A lot of people will call you boldfacedly shallow for including physically attractive on the list, but it's just one of those things that has to be there.

I really like the third point. Unless that person likes to do things, there's no point in being with them. It would just be...boring.

And no I'm not talking about sex there.
 
  • #253
Pythagorean said:
2. physically attractive
You're boldfacedly shallow!
 
  • #254
Haha..i think that list of 3 is what everyone looks for in a partner, geek or not, male or female, without those things it'd never be the relationship I think most of us hope for.
Yeah I did check out the photo thread hehe..as for a proper study, well i think this would come back to how you measure attractiveness? I'm not sure there is a way in which you can once and for all measure how attractive someone is, because everyone likes different things don't they. I am only reffering to the typical idea of beauty, which of course, not everyone actually likes. And that, can only be a thing to celebrate eh.
 
  • #255
Yeah, when it comes to physical beauty everyone has their own particular likes/dislikes.
 
  • #256
Lancelot59 said:
Yeah, when it comes to physical beauty everyone has their own particular likes/dislikes.
True, I like skinny, non-muscular guys with longer hair and glasses. :!)
 
  • #257
Evo said:
True, I like skinny, non-muscular guys with longer hair and glasses. :!)

so does my baby's mama!
 
  • #258
Face it - some guys are so shy they need an intrepid girl to ask them out. That can bring out natural communication where there was insecurity. (Look at "A Beautiful Mind.")

If there is a next time, hint that it would be for the guy to reciprocate.
 
  • #259
Evo said:
True, I like skinny, non-muscular guys with longer hair and glasses. :!)

Boy, do I have the perfect man for you ... :biggrin:

We do have quite a few here to pick from.
 
  • #260
For me, most importantly, she has to have class.

I guess "class" is like a package of intelligence, good looks, confidence, style, and, as was mentioned before, risk-taking.

Much like Audrey Hepburn or that gorgeous dame from the new Stella Artois commercial.

But then again, I'll never get either one, so :)
 
  • #261
thats a good answer sermatt.. class is something i think is important generally.

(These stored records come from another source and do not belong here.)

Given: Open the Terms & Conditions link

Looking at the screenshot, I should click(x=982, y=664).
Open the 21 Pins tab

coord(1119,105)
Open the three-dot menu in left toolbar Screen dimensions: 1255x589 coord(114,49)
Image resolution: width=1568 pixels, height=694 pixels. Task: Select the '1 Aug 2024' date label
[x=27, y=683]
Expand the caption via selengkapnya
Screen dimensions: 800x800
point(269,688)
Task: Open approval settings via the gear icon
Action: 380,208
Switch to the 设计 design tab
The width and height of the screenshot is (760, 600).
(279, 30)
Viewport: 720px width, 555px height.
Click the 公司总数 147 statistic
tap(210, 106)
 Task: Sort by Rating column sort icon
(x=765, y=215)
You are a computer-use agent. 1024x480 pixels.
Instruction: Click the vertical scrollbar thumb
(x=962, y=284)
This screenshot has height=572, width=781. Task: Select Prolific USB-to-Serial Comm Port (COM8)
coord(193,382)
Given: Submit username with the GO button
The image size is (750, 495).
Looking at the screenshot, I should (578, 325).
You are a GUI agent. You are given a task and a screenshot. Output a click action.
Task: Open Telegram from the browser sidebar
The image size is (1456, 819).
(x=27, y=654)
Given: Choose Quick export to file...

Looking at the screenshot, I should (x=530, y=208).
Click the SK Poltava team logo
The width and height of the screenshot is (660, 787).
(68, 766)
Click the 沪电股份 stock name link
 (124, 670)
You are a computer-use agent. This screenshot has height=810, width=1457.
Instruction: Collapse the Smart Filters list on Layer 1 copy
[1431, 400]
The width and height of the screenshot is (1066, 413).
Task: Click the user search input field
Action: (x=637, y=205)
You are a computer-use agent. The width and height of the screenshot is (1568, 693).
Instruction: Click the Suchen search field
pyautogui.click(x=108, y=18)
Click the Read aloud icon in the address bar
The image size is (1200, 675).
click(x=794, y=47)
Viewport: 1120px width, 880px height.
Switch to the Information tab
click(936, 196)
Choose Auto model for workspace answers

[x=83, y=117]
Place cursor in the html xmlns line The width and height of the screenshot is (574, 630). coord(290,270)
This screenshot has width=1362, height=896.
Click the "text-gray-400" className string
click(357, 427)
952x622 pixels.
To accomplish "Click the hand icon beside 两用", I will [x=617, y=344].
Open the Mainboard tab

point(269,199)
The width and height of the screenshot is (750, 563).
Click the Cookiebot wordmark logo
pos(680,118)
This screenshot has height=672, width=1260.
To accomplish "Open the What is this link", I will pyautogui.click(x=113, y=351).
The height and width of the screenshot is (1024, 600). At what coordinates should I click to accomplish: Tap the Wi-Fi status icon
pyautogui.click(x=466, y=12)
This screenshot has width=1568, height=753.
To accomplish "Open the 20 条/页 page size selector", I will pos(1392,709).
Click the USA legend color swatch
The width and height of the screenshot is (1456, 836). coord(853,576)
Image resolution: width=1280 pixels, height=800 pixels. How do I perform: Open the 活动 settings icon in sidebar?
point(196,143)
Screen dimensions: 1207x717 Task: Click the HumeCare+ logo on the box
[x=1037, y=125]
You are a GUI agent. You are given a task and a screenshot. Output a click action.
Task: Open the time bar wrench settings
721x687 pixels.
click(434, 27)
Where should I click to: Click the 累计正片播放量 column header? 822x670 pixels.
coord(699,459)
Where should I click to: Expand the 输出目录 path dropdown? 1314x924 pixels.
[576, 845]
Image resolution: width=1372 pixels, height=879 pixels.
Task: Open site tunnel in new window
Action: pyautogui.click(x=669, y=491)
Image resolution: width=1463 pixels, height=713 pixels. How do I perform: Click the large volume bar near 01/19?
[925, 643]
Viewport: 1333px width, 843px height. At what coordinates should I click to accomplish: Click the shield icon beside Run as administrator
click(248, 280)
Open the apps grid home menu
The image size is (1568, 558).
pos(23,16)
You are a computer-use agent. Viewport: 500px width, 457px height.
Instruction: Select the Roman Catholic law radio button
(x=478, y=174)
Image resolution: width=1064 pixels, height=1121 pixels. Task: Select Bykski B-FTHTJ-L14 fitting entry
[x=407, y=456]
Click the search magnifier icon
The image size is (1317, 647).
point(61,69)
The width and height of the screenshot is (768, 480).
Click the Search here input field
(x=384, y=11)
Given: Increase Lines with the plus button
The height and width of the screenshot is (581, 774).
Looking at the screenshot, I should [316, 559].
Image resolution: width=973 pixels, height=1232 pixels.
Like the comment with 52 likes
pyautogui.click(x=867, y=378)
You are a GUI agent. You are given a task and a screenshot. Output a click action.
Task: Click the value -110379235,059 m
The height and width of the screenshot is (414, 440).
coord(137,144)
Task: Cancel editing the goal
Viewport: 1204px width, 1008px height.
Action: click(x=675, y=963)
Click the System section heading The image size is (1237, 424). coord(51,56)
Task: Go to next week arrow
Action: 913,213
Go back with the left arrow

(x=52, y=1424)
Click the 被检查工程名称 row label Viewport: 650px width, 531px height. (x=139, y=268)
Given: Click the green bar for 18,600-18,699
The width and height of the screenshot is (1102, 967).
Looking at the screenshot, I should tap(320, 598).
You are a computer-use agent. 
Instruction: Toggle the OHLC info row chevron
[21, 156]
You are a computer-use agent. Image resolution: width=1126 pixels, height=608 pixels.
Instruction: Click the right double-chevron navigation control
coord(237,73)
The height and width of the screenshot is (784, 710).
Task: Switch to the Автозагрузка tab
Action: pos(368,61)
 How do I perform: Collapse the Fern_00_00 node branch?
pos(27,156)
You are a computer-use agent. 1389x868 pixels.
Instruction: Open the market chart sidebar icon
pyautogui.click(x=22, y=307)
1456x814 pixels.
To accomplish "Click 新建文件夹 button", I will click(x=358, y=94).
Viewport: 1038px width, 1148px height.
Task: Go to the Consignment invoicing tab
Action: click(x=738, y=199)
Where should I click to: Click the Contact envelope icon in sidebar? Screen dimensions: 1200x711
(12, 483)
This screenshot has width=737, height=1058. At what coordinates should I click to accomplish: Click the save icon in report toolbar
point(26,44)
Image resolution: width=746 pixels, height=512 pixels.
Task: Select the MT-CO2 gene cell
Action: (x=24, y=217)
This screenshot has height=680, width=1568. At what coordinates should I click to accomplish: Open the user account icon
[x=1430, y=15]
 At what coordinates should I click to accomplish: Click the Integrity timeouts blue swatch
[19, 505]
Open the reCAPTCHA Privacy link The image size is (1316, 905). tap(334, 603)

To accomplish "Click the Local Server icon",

Audrey hepburn as holly golightly has all those things..just a shame she was basically a hooker that didnt put out..maybe that takes away from the class hehe.
And don't put yourself down eh, you wouldn't want hepburn these days anyway..!
 
  • #262
Evo said:
I would just go up to them and ask "where are you taking me Friday night?" It always worked.

Blimey I'd run for the hills in a state of shock. Than again, I'm a British nerd. That's a whole new level of nerdiness!
 
  • #263
Hey! It worked on me and I'm a nerd too. :-p
 
  • #264
Just noticed this, so figured I'd reply...

Topher925 said:
I am a nerdy guy who is 23 and in college. I have 3 qualities that I look for in a girl.

1. Intelligents
2. Ambition
3. Atheist

Intelligents is a big one for me.

I think it's quite ironic that a guy looking for intelligence in a girl doesn't know how to spell it!

I also like a girl who has ambition in life, for example pursuing a PhD or wanting to become a research scientist or doctor or something of the sort.

Sorry, but why does "ambition" equate to either doing a PhD or wanting to be a doctor? That's an incredibly naive viewpoint.

I honestly have never met a girl that met all three of these qualities, which is why I haven't had a gf in the past couple years.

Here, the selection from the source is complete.